And EverythingIs Going Fine


Spalding Gray made the art of monologue and the one-man performance his own ever since his 1987 “Swimming to Cambodia” brought him to the limelight. He died, tragically, in 2004 at the age of 62. Filmmaker Steven Soderbergh pays tribute to the brilliant artist, showing excerpts from his stage shows, interviews and the man’s personal analysis of his life in “And Everything Is Going Fine.”


Laura's Review: B+

Spalding Gray was an actor who became more famous for telling his life story on stage beginning with 'Sex and Death Til the Age Fourteen' and climaxing with his account of filming "The Killing Fields," 'Swimming to Cambodia.' After years of struggling with a dysfunctional childhood and depression, the family heirloom, Gray committed suicide in 2004. His friend and former director ("King of the Hill") and collaborator ("Gray's Anatomy"), Steven Soderbergh ("Erin Brockovich," "The Informant!"), has made a tribute to the man by cobbling together former performances and interviews in a linear fashion which reveals the artist's heart in "And Everything Is Going Fine." Spalding Gray was a brilliant monologist, one who commented upon the extremities of his life with distanced wit, but Soderbergh has put together a portrait which shows many facets of his friend, including the one who was deeply troubled by a cold, disturbed mother and the one who showed his aging father affection while asking probing questions. The technical quality of the film is dictated by its source material, which includes some pretty old videotape, and by Soderbergh's expert construction marred only by too many notable, if perhaps unavoidable, jump cuts. What the director does best is move back and forth between funny stage anecdotes, like Gray describing how he'd fall asleep to his older brother's series of questions to their mom about how really dead being dead meant, to deadly serious discussion of the stories's underpinnings, a Christian Scientist mother who would observe her own child's third degree burn analytically from across a room.

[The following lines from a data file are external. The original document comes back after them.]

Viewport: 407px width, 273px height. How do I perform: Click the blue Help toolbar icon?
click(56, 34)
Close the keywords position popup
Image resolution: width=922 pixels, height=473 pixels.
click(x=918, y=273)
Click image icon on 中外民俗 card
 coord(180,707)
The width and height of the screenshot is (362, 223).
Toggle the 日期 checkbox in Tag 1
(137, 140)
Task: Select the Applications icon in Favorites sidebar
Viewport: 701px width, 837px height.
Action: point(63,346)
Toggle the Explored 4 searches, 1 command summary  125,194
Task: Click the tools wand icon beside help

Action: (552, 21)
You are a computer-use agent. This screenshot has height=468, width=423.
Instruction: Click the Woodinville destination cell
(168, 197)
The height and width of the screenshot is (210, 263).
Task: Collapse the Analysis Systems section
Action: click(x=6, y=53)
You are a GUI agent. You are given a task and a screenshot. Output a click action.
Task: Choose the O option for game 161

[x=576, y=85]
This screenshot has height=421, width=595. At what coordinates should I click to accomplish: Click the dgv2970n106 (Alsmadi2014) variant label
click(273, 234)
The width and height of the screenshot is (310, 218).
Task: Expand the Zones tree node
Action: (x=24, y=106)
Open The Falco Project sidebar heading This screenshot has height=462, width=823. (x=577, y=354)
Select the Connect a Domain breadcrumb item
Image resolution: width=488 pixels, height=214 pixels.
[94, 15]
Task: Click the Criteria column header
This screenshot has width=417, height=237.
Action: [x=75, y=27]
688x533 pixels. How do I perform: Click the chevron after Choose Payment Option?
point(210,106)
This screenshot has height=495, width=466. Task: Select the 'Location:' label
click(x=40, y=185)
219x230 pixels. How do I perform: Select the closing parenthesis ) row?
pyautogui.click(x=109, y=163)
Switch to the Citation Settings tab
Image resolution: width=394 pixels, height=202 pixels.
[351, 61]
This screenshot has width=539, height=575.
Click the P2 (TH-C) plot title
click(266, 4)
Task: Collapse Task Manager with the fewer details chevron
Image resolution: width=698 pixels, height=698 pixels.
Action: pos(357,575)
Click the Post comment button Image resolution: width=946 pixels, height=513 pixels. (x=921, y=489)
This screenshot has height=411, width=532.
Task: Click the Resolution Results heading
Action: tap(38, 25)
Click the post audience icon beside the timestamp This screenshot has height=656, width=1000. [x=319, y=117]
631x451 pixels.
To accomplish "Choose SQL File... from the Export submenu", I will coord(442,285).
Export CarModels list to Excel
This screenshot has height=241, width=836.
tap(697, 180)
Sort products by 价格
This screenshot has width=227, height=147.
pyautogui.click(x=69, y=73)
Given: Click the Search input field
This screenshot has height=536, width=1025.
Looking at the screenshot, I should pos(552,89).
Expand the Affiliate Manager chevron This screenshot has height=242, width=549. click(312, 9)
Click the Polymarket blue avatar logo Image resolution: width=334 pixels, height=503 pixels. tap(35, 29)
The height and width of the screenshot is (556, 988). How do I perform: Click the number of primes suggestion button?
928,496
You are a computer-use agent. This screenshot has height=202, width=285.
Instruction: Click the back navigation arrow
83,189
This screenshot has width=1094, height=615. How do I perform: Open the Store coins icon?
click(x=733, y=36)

There are other things we learn about Gray watching Soderbergh's loving portrayal, such as how he held onto his New England accent even after decades as a New Yorker and how his right canine resembled a vampire's fang. Soderbergh slyly slips in some onstage references to himself, all praiseworthy of course, but quickly turns the focus back to his subject, a man who could make theater about telling tales of his experiences in theater. In the end, we've walked down a long road with Gray, from his childhood, through two marriages and children of his own, and it is both sad and delightful to be reminded just how complex, wise, troubled and funny a man he was.



Robin's Review: B+

Spalding Rockwell Gray is familiar, at least in face, as a character actor best know for playing the US Consul in the 1985 Academy Award-winning film, “The Killing Fields.” However, for anyone who has seen Gray do one of his one-man monologues, like the above-mentioned “Swimming…” and “Monster in the Box,” this is where the man’s genius lay. Gray had the ability to keep you riveted as he tells the story of his life, the laughs and the sorrows, but always with a wry edge. Steven Soderbergh’s homage to a brilliant, troubled man who used his monologues as therapy for a life that saw him lose his mother to suicide and receive severe injuries in a car crash while in Ireland, causing brain damage. Gray tells his stories in a minimalist way, on stage with a table and chair, a glass of water, a spiral notebook and a microphone. He starts off his monologues slowly, letting the viewer settle down and be intelligently entertained by the articulate, amusing and neurotic Spalding. The world lost a brilliant entertainer in 2004 when Gray disappeared, to be found later floating in New York’s East River. When he was on stage, alone, there was magic in his words. Soderburgh captures this magic with a grace and ease that the director is known for. No stone is left unturned with the copious interviews assembled over the year interspersed with the one-man shows. This is a heart-felt documentary that needs to be seen.